Task description:
Exact copies of all the entries are required, and no pictures should appear in them.
╭─ Data to use
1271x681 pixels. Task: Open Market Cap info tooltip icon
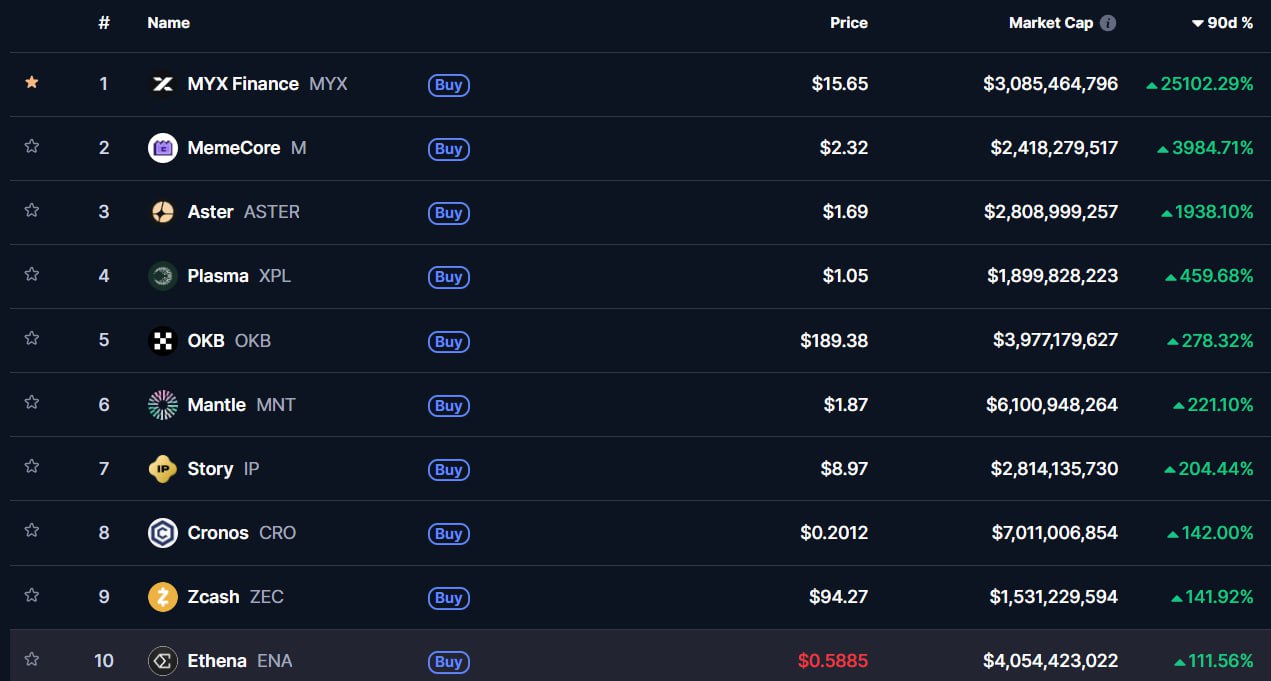(x=1108, y=23)
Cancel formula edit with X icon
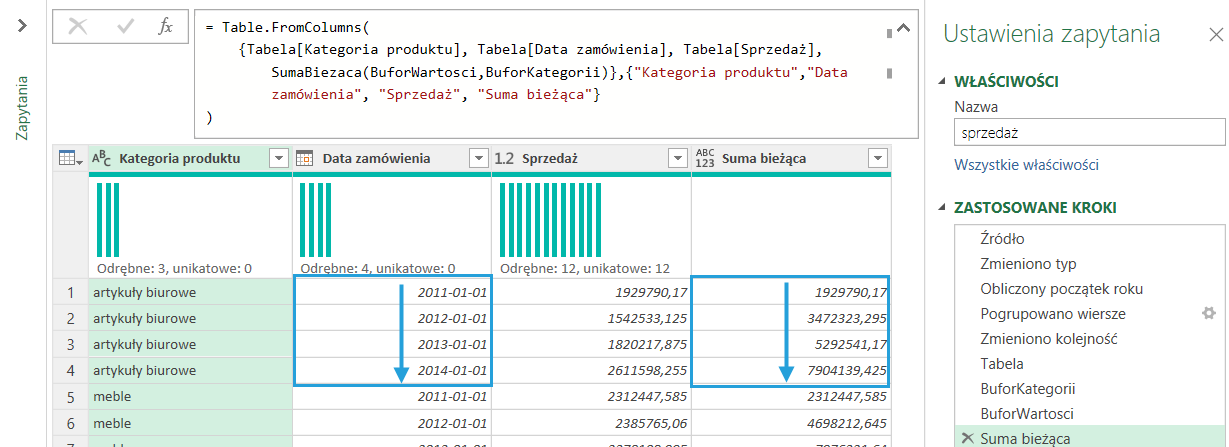Viewport: 1229px width, 447px height. coord(77,27)
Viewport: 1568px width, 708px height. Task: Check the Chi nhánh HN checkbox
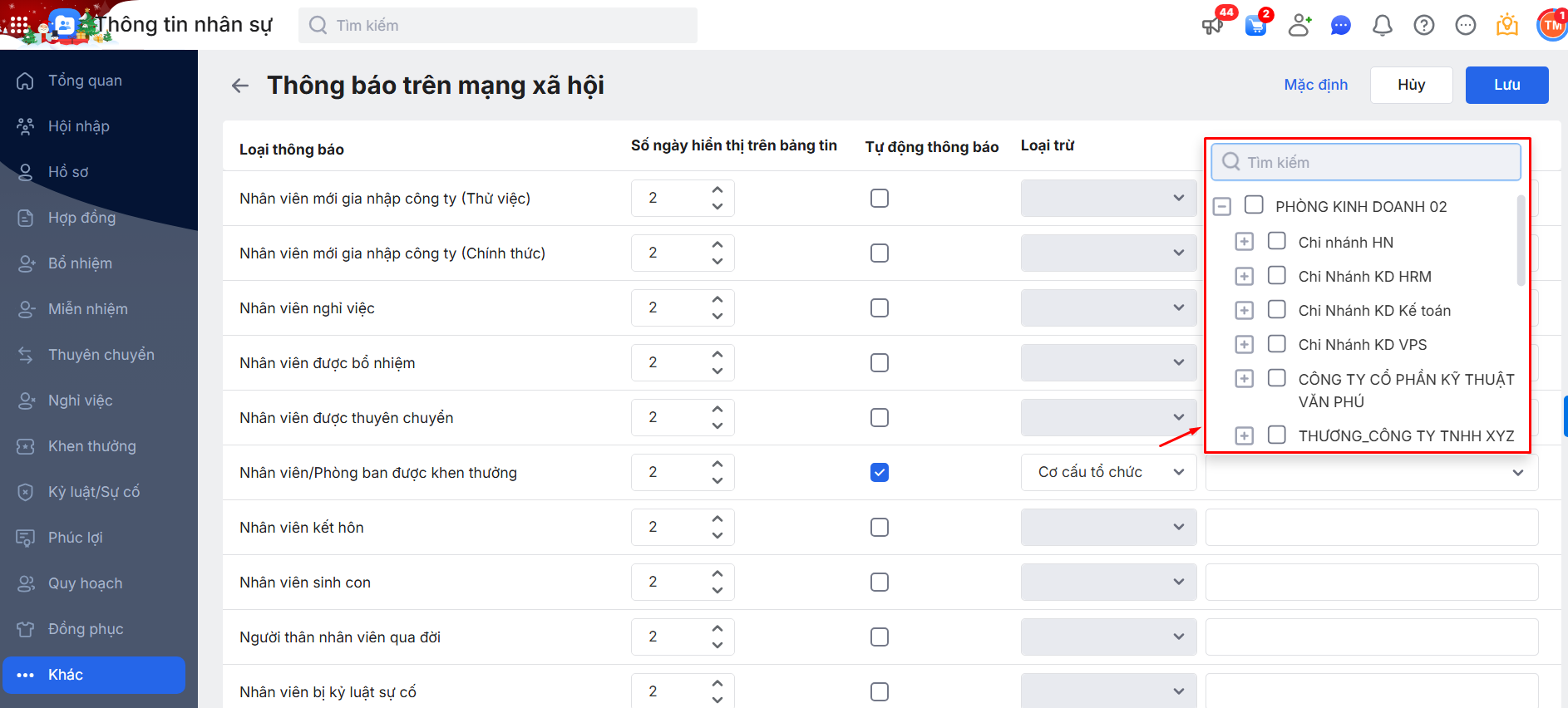pos(1276,241)
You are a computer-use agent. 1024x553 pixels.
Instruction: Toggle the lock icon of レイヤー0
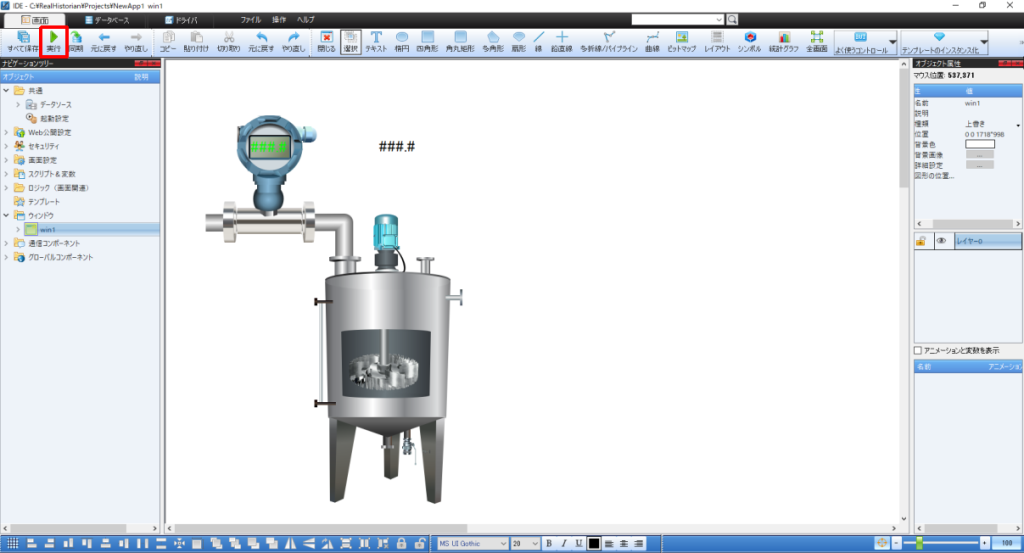click(920, 241)
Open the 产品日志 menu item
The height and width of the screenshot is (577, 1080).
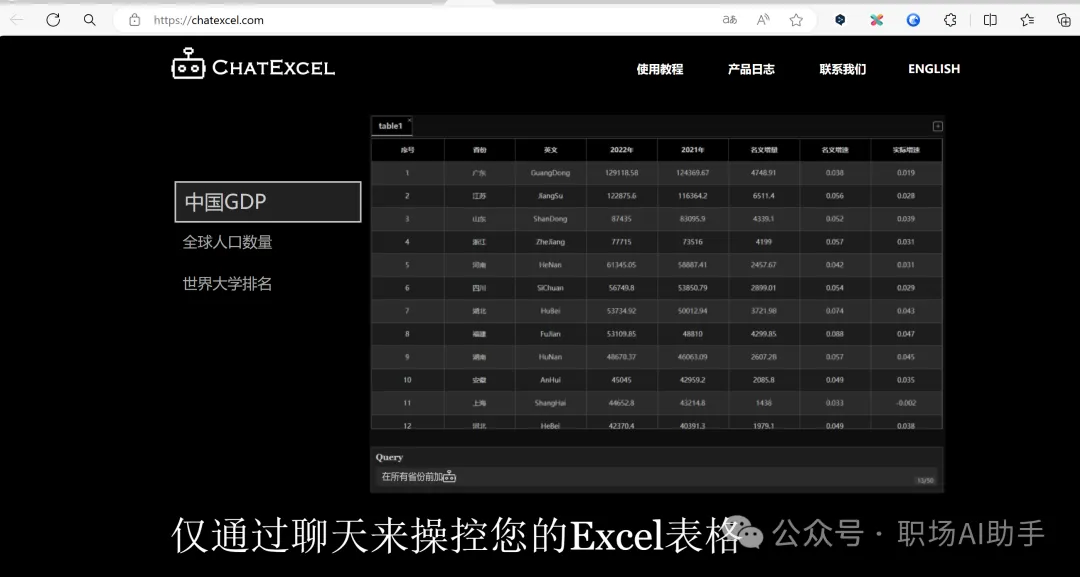point(751,69)
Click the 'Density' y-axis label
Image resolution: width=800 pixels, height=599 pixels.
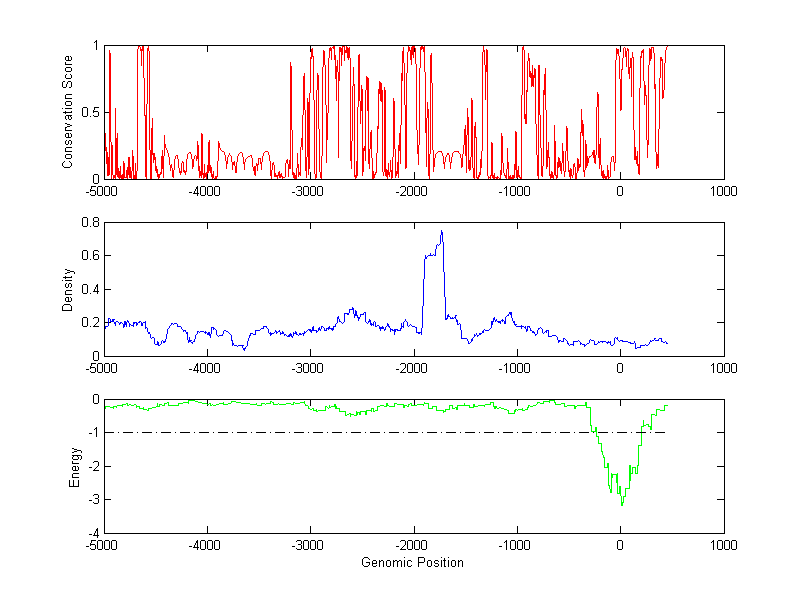pos(67,289)
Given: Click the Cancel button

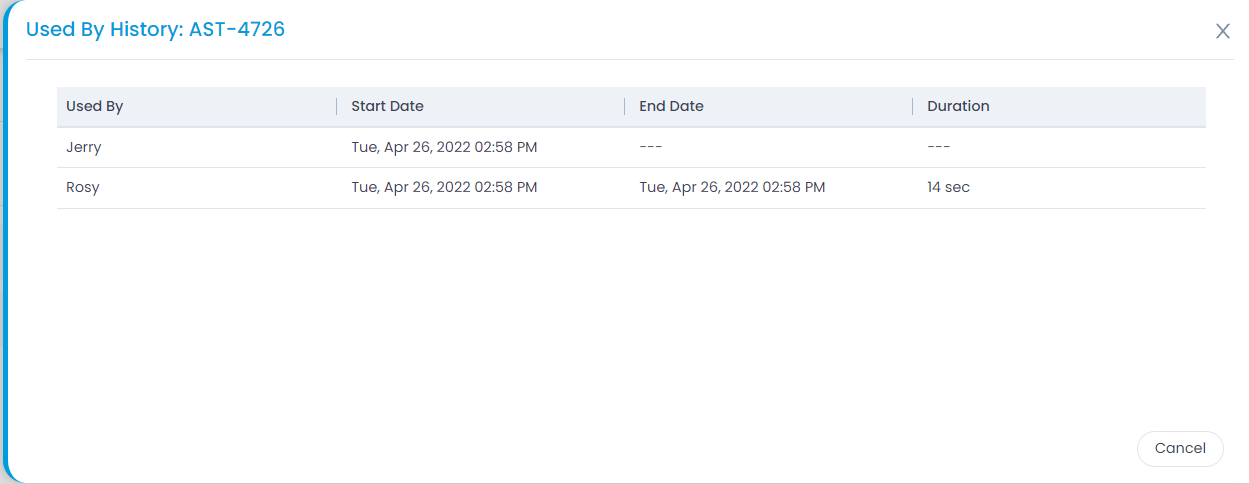Looking at the screenshot, I should 1180,448.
╰─
Result for this exercise:
1271x681 pixels. Task: Open Market Cap info tooltip icon
(x=1108, y=23)
Cancel formula edit with X icon
Viewport: 1229px width, 447px height. coord(77,27)
Viewport: 1568px width, 708px height. Task: Check the Chi nhánh HN checkbox
pos(1276,241)
You are a computer-use agent. 1024x553 pixels.
Instruction: Toggle the lock icon of レイヤー0
click(920, 241)
Open the 产品日志 menu item
The height and width of the screenshot is (577, 1080).
point(751,69)
Click the 'Density' y-axis label
Image resolution: width=800 pixels, height=599 pixels.
pos(67,289)
Given: Click the Cancel button

Looking at the screenshot, I should 1180,448.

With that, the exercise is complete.